**Task statement**
Look for the word "will" in the entries and copy every line where it shows up.
(Data records Opens)
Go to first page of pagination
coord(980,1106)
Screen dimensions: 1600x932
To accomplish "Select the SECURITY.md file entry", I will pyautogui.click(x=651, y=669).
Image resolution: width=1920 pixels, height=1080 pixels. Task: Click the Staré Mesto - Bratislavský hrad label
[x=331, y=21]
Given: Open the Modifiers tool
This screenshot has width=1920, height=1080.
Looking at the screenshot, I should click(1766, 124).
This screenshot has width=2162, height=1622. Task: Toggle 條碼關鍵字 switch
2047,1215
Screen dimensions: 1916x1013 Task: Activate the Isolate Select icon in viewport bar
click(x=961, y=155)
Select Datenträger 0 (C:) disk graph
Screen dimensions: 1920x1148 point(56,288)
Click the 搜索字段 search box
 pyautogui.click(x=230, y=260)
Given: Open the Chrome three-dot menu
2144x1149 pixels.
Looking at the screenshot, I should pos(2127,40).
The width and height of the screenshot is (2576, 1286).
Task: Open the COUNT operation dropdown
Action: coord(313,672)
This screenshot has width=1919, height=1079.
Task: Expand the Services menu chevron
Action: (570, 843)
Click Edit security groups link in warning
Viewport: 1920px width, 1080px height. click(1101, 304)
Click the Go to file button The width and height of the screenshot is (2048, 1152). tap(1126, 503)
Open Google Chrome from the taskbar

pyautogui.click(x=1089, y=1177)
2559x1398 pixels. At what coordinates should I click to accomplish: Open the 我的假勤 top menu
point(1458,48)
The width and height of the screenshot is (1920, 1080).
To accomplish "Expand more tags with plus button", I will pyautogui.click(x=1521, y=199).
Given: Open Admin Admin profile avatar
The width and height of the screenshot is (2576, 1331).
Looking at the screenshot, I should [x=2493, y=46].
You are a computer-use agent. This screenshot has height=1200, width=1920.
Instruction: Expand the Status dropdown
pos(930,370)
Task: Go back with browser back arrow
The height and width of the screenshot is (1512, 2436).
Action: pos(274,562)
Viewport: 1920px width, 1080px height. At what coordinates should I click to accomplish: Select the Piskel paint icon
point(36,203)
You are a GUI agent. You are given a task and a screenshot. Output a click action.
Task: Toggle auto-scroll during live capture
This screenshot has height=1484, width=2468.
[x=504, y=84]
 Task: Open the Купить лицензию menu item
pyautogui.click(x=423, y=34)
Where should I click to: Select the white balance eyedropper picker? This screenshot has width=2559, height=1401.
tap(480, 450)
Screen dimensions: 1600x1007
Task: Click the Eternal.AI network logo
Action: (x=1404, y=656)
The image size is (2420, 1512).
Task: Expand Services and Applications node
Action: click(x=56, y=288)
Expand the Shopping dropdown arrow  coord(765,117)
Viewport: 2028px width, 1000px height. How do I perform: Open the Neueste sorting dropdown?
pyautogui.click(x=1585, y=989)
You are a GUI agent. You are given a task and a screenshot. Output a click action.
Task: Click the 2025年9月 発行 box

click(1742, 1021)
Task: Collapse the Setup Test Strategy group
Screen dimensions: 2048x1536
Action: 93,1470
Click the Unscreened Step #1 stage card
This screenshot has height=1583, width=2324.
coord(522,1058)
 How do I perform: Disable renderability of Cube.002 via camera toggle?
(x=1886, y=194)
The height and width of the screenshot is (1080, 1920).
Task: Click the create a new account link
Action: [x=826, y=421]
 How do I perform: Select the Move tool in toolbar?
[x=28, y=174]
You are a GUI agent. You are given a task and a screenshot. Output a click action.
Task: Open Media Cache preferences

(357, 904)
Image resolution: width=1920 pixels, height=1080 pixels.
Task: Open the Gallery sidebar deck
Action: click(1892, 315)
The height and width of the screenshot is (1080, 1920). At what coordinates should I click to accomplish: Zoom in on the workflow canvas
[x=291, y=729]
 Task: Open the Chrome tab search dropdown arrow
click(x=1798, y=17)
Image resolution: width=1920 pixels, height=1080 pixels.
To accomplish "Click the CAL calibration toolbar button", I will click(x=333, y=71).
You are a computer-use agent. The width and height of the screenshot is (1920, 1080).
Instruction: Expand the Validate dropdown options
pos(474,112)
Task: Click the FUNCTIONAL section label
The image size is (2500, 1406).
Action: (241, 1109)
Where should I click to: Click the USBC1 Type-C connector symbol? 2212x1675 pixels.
(Data records Closes)
**Answer for this exercise**
To accomplish "Select the SECURITY.md file entry", I will pyautogui.click(x=651, y=669).
To accomplish "Expand more tags with plus button", I will pyautogui.click(x=1521, y=199).
To accomplish "Click the CAL calibration toolbar button", I will click(x=333, y=71).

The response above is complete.